Problem Solving

Formula for calculating consecutive integers?

I have come across several problems that in the explanation included a forumla for calculating consecutive integers. I can't remember if it was for consecutive even or consecutive odd or just consecutive in general.

Does anyone know this formula?

510_At_It_Again wrote:Formula for calculating consecutive integers?

I have come across several problems that in the explanation included a forumla for calculating consecutive integers. I can't remember if it was for consecutive even or consecutive odd or just consecutive in general.

Does anyone know this formula?

Here is one trick, adopted from Carl F. Gauss, which you can adopt and tweak in your own way.

Add the consecutive integers 1 to 9.

1+9=10
2+8=10
3+7=10
4+6=10
And a 5

You can easily see that by adding the extremes and going toward the middle, you will get a constant number, in this case it is 10. Once you can determine how many such constant numbers there will be and whatever leftove number, if any, there is you are done.
The above sum is 45. What quick way could we arrive at 45?
9+1-1 = number of intergers involved. My thing is that whenver the sum ends in an odd number, I drop the last term and consider the rest and just add the last term.

So I would consider 8 numbers. Divide 8 by 2 and get 4. There are four groups that will sum to 9, ie I would consider the sum from 1 to 8 instead of from 1 to 9. This time, instead of 10 I will get 9. So 4 groups each having 9 as sum.
9 x4+9=45.

The consecutive sum from intergers a to c is accordingly
i) If Number of terms= c -a+1= odd, drop c and consider sum from a to b.
Then asnswer is (b-a+1)/2 x a+b + c

ii) if c-a +1 =even
then
(c-a +1 )/2 x a+c

Example Sum the consecutive integers from 200 to 2004

2004-200+1=1805 which is odd. So I would drop 2004 and sum to 2003

2003 -200+1= 1804. 1804/2=902

Sum = 902 x (200 +2003) +2004
(902 x 2203) +2004
1989110

Of course if the problem were sum 200 to 2003, we would have
902 x (200 +2003)
1987106

The extra step is the pain that comes from dealing with odd number of things.

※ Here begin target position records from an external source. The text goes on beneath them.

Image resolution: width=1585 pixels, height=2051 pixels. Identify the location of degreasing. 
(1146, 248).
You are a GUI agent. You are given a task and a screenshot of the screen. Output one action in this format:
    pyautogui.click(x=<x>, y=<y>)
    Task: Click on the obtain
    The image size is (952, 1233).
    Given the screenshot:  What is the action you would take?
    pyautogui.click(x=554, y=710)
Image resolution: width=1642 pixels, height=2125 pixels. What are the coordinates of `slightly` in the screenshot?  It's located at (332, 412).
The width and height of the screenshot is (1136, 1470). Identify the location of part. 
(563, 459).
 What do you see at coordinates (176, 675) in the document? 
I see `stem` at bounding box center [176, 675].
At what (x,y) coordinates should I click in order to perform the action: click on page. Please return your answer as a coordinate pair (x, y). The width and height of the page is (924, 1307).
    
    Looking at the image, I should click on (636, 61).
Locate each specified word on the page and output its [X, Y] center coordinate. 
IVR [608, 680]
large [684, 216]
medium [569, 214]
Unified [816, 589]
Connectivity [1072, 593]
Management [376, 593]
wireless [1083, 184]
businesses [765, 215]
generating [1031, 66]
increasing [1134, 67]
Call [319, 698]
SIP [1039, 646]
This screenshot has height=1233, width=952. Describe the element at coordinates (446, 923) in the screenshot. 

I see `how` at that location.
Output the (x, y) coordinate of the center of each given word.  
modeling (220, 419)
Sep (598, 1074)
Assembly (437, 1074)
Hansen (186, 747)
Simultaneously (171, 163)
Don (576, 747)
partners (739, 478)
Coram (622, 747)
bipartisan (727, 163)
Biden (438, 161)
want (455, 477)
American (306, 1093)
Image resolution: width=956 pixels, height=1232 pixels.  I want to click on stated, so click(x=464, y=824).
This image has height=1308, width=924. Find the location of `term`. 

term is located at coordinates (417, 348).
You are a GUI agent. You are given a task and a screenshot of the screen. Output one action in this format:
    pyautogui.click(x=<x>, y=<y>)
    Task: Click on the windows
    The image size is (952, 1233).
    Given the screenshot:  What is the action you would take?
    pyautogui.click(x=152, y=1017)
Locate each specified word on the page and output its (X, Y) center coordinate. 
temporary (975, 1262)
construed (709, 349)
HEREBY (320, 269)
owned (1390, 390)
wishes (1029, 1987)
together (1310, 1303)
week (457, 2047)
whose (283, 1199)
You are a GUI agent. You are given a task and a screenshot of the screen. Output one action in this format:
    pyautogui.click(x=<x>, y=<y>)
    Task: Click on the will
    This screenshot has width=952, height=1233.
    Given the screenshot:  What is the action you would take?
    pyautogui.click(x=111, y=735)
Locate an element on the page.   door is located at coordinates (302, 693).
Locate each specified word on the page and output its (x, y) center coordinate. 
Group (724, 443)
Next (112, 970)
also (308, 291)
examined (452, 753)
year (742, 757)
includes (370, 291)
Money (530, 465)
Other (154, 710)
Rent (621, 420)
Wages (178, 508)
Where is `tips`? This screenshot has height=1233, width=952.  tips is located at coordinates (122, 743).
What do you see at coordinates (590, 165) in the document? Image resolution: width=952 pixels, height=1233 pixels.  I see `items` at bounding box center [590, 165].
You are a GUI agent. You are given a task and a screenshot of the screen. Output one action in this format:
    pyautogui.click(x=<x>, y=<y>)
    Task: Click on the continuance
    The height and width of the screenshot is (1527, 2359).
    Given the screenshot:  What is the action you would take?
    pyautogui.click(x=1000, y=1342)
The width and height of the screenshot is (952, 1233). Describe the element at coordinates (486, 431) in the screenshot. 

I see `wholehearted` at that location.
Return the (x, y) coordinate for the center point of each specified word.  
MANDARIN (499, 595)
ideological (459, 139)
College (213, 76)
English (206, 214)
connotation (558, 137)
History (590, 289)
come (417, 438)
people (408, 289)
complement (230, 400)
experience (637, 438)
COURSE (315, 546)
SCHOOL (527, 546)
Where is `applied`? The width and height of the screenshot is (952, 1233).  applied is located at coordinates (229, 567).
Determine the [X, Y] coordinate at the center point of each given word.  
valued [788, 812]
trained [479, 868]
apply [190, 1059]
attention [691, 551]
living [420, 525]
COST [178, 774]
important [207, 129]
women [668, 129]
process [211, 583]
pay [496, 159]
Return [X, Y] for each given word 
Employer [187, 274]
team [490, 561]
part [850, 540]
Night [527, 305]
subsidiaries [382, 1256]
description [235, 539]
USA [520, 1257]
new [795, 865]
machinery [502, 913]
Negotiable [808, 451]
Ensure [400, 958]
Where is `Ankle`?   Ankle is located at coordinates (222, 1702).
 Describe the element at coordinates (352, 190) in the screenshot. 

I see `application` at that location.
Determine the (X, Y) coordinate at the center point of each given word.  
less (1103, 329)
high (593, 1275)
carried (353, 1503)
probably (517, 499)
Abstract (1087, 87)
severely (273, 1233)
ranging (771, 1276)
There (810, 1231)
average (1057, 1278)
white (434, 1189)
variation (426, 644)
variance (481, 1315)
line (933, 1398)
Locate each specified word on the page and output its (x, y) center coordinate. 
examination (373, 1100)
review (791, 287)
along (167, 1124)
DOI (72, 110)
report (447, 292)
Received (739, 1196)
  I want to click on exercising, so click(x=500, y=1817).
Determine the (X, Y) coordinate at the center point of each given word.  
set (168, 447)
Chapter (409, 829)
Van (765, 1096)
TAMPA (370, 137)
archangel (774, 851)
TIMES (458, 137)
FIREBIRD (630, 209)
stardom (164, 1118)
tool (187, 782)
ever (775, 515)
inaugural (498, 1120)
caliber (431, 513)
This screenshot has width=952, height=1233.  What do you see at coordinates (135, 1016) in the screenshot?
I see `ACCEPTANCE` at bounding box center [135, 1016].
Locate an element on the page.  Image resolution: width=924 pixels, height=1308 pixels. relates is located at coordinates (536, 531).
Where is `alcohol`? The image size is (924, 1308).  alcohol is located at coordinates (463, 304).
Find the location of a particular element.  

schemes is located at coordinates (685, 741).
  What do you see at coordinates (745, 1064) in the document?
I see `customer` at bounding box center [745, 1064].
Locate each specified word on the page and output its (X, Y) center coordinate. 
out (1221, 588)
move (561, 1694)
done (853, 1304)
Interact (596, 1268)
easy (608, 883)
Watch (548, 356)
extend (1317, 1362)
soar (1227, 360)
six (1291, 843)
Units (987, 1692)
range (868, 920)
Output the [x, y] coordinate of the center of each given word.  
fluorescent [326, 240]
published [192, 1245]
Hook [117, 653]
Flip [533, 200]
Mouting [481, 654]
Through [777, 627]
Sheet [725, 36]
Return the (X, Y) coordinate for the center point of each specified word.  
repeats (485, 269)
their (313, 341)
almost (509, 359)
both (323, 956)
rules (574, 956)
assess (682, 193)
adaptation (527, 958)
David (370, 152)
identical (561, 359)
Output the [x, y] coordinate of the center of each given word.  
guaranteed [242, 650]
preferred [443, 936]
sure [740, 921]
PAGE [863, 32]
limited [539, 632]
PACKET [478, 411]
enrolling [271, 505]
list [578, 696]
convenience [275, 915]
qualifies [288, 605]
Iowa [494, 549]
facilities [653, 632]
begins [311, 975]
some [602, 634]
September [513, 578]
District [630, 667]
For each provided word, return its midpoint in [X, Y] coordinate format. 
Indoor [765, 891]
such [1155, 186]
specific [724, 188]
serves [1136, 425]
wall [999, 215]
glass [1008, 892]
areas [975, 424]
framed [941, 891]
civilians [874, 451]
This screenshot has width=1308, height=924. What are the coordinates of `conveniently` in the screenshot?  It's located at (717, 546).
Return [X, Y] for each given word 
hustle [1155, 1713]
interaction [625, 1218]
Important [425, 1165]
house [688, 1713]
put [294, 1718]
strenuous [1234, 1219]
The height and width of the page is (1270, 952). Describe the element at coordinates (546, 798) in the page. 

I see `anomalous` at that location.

For consecutive even numbers you know the their general terms and you can just use the formula for finding the Sum of an arithmetic sequence.

S= n/2 (2a +n-1)d

where d=2
a will be the first even or odd number
and n, the number of terms can be calculated as in the above example.

I wouldn't use this formula for consecutive numbers because I find the above method quicker but it can also be used, since d=1.